Por su parte, algunos ensayos clínicos en situaciones reales sugieren que en ciertos casos concretos el uso de las mascarillas puede ser ventajoso. En 2008, un estudio clínico dirigido por la experta en bioseguridad de la Universidad de Nueva Gales del Sur (Australia) Raina MacIntyre descubrió una mayor protección frente al contagio de gripe dentro de una misma familia entre quienes utilizaban mascarillas que en el caso contrario, curiosamente sin encontrar diferencias significativas entre las quirúrgicas y las N95.

Otro estudio en 2009 encontró un contagio reducido cuando al uso de mascarillas se unía un frecuente lavado de manos, aunque los autores reconocían que el cumplimiento de las medidas por parte de los pacientes no fue estricto. Los resultados de otra investigación clínica dirigida también por MacIntyre concluyeron que las mascarillas podrían reducir el contagio dentro de una misma familia en los casos graves de pandemias, pero no pudo descartar que esta reducción se debiera no a la mascarilla en sí, sino al menor contacto de las manos con la cara.
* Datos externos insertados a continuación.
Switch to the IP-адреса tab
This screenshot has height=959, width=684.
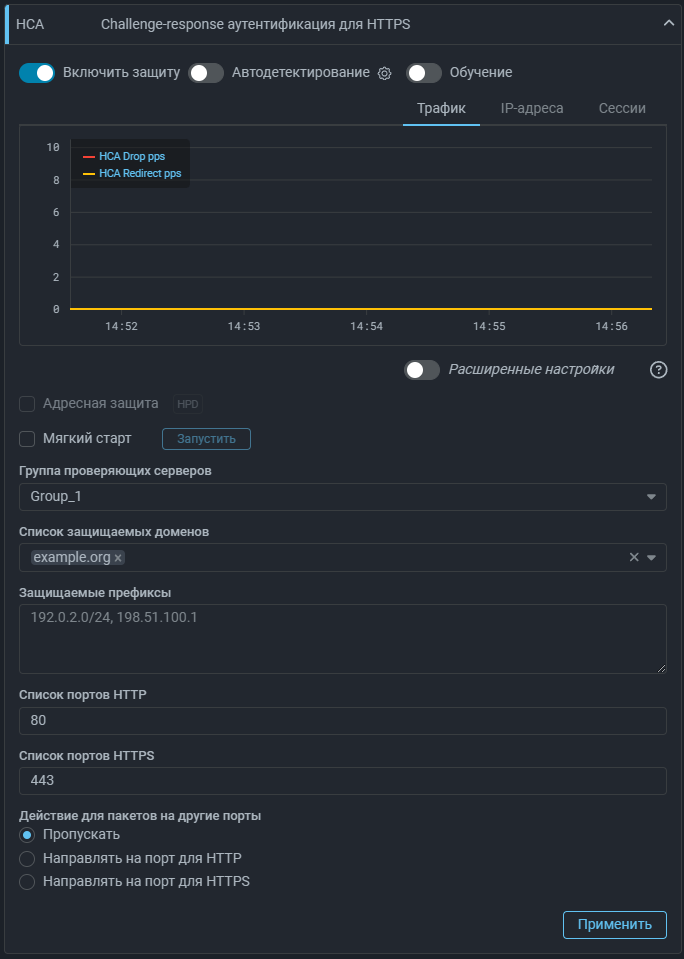(x=531, y=108)
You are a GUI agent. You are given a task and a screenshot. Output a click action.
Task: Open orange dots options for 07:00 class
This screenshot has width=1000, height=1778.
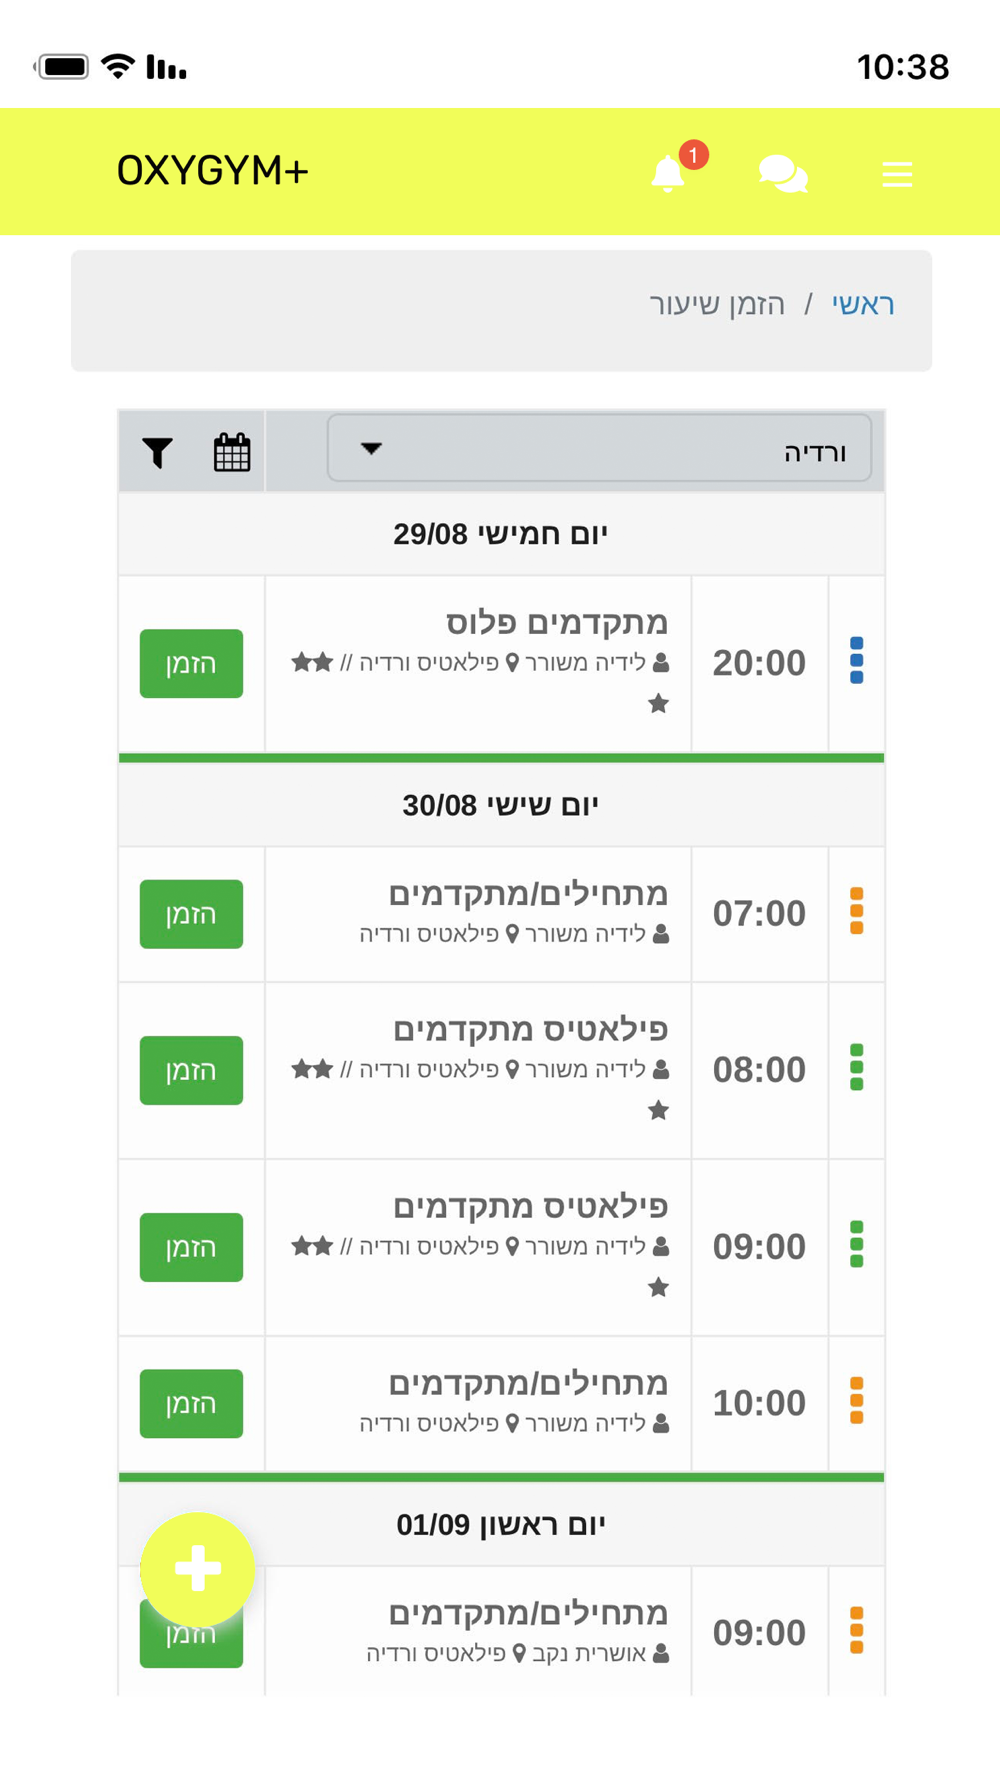click(x=856, y=912)
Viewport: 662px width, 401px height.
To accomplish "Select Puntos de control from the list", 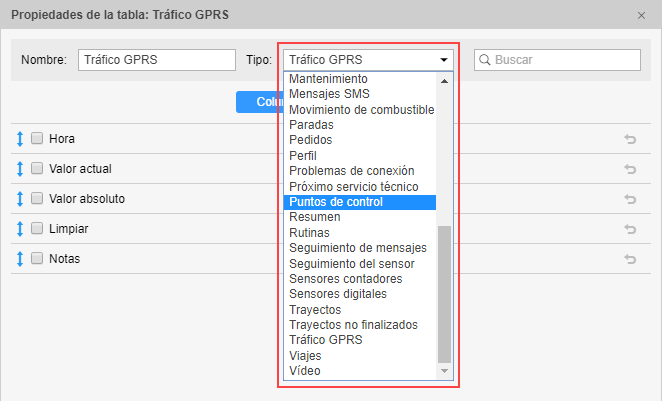I will (336, 202).
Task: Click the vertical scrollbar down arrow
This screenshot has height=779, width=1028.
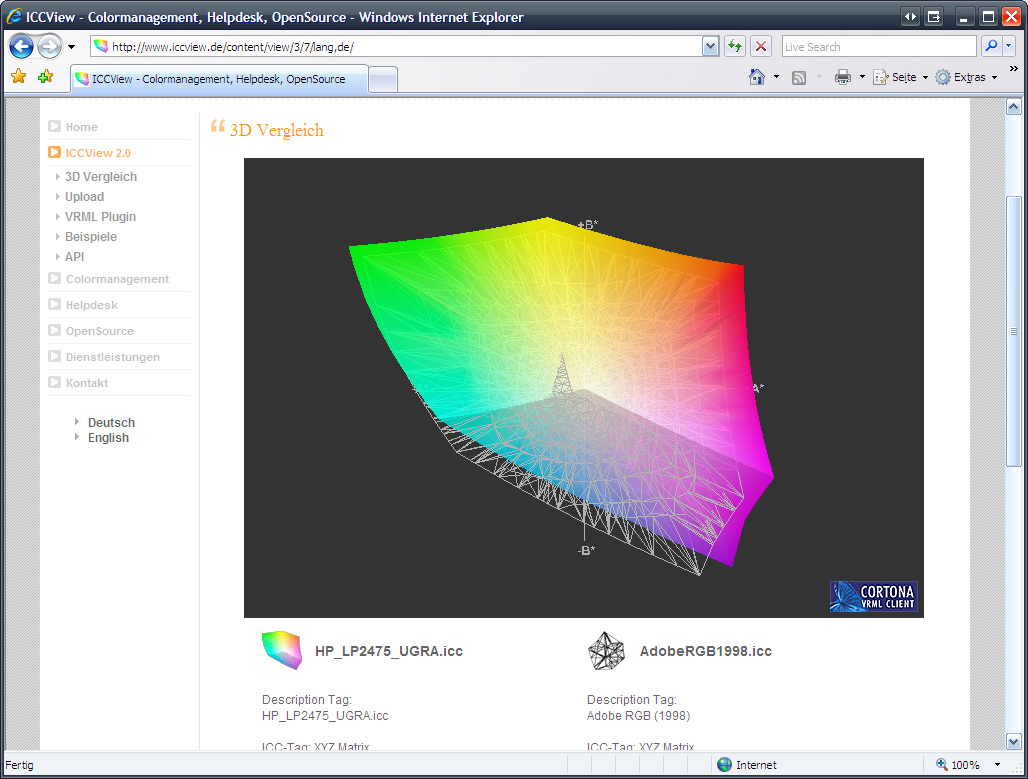Action: click(1013, 739)
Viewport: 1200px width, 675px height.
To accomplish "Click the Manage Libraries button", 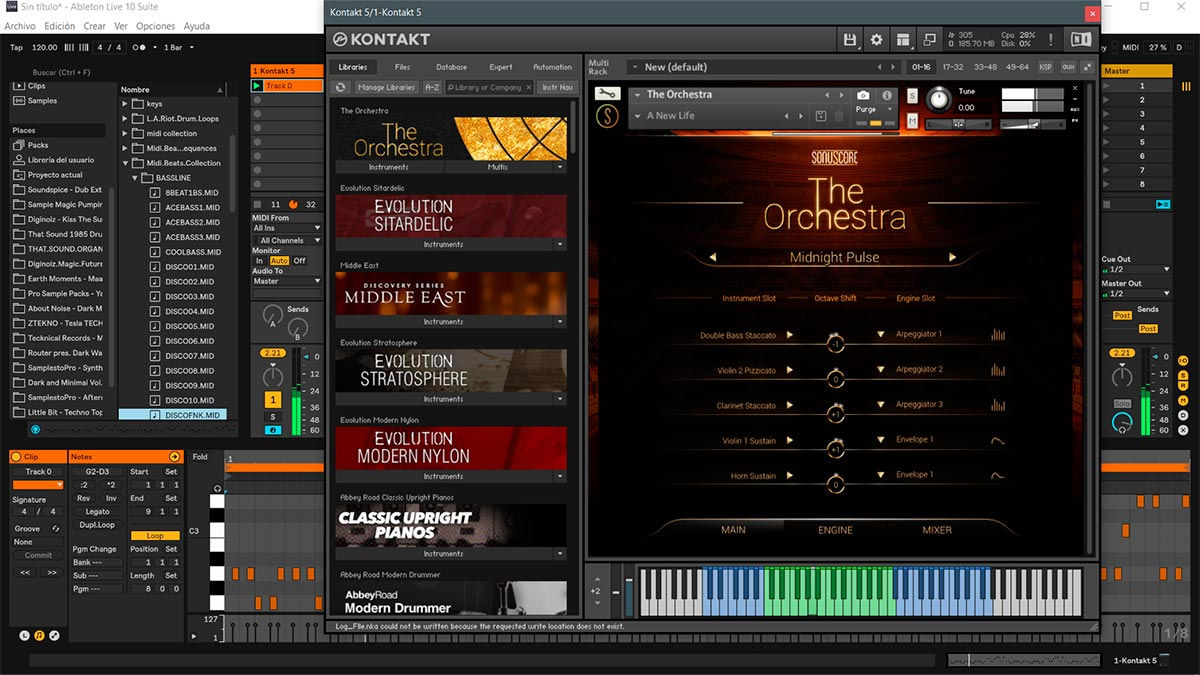I will pos(386,88).
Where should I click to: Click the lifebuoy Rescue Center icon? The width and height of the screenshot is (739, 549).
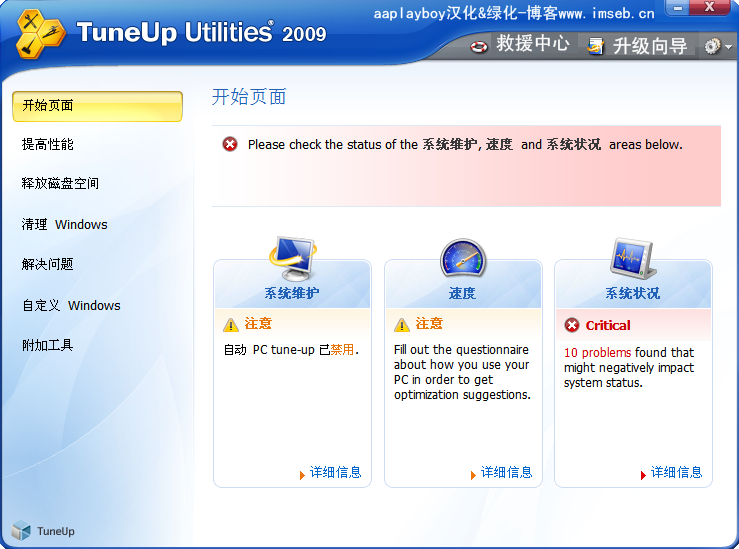tap(479, 45)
Pero incluso teniendo en cuenta estos resultados positivos, la propia MacIntyre ha advertido de que también en ciertos casos el uso de mascarillas puede ser más perjudicial que no llevarlas. En 2019, un estudio dirigido por esta experta descubrió que “los patógenos respiratorios en la superficie exterior de las mascarillas médicas usadas pueden resultar en una autocontaminación”, en la línea de lo dicho antes sobre tocar el exterior de la mascarilla.

Y el del propio virus no es el único riesgo: según contaba MacIntyre a Forbes, las mascarillas absorben humedad en la que pueden crecer bacterias patógenas, directamente frente a nuestras vías respiratorias. Un estudio en 2003 encontró que la cara exterior de las mascarillas usadas por los dentistas, quienes normalmente no trabajan con pacientes infecciosos, estaba contaminada por estreptococos, estafilococos y otros microbios potencialmente peligrosos. Y con las mascarillas de tela puede ser aún peor.

En resumen, y aunque la emergencia sanitaria global declarada ayer por la Organización Mundial de la Salud frente al avance del coronavirus 2019-nCoV no es sino una medida lógica y necesaria, destinada a poner en marcha las medidas de prevención y contención, si hay algo cierto es que los expertos vienen advirtiendo desde hace años de la certeza de nuevas futuras pandemias que van a convertir el actual estado de alerta en algo relativamente frecuente.

De hecho, y a pesar de todo el revuelo en torno al 2019-nCoV, el riesgo que más continúa preocupando a los expertos es el de las nuevas gripes, con gran facilidad de transmisión y potenciales de letalidad mayores que el del nuevo coronavirus. Frente a todo ello y dejando de lado las mascarillas, estas son las medidas de prevención que recomienda el CDC, extensibles también a lo recomendado por otras autoridades:

  • Lavarse las manos con frecuencia con agua y jabón durante al menos 20 segundos. Si esto no es posible, utilizar un desinfectante de manos con al menos un 60% de alcohol.
  • No tocarse los ojos, la nariz ni la boca con las manos sin lavar.
  • Evitar el contacto estrecho con personas enfermas.
  • Quedarse en casa cuando uno esté enfermo.
  • Cubrirse la nariz y la boca con un pañuelo de papel para toser o estornudar, y arrojar inmediatamente el pañuelo a la basura.
  • Limpiar y desinfectar los objetos y superficies que se toquen con frecuencia.